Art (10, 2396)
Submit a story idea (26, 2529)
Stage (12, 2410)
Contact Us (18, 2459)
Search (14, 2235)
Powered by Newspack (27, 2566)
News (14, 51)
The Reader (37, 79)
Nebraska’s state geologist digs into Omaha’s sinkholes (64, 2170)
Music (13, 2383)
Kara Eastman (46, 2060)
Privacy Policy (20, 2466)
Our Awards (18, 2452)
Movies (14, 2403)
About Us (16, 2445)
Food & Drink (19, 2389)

----------

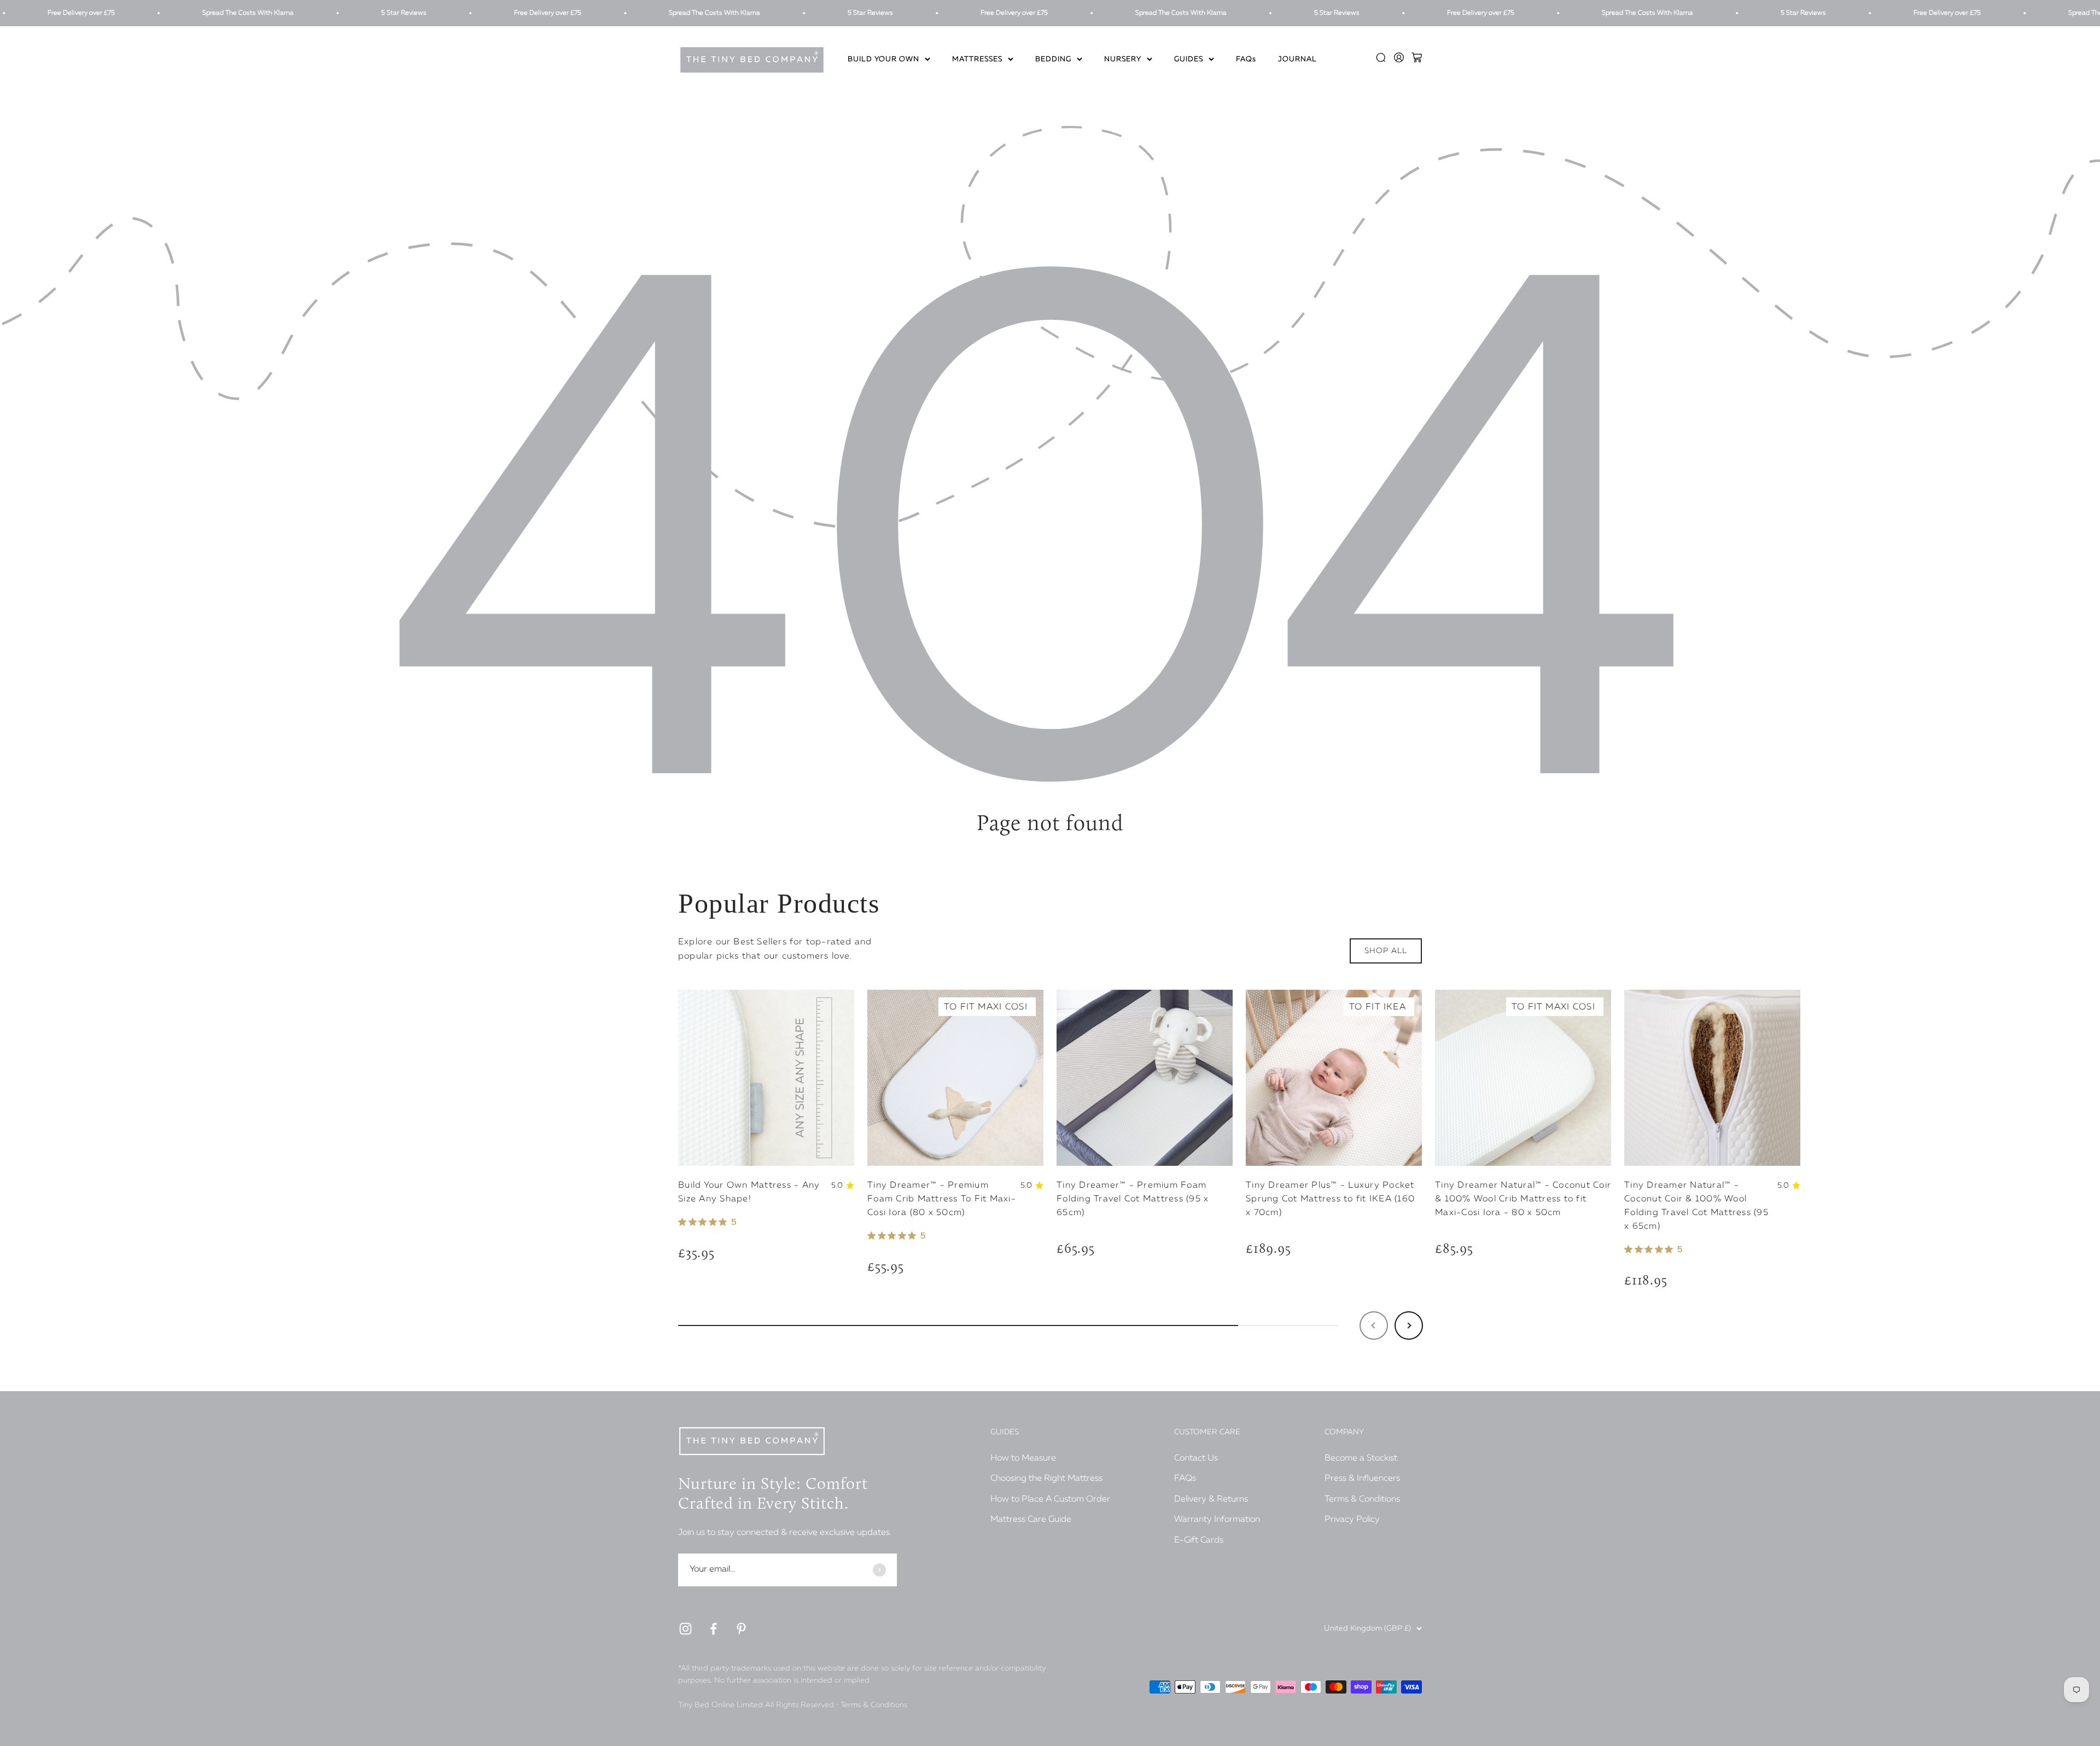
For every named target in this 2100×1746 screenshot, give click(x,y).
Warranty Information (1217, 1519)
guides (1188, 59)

----------

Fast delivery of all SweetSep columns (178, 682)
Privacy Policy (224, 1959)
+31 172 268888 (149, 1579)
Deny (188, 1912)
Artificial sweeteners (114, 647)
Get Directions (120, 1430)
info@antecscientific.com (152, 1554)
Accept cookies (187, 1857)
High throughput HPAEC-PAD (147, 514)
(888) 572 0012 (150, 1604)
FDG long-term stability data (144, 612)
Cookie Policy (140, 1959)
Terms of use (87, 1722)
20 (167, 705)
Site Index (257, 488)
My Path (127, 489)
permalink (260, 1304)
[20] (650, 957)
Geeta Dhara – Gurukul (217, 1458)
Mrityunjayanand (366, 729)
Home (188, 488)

----------

*What you will do*:
Within the material above, output exactly the lines from the one with "Art (10, 2396)" through the one with "Food & Drink (19, 2389)", end lines included, and nothing besides.

*Reply to the task*:
Art (10, 2396)
Submit a story idea (26, 2529)
Stage (12, 2410)
Contact Us (18, 2459)
Search (14, 2235)
Powered by Newspack (27, 2566)
News (14, 51)
The Reader (37, 79)
Nebraska’s state geologist digs into Omaha’s sinkholes (64, 2170)
Music (13, 2383)
Kara Eastman (46, 2060)
Privacy Policy (20, 2466)
Our Awards (18, 2452)
Movies (14, 2403)
About Us (16, 2445)
Food & Drink (19, 2389)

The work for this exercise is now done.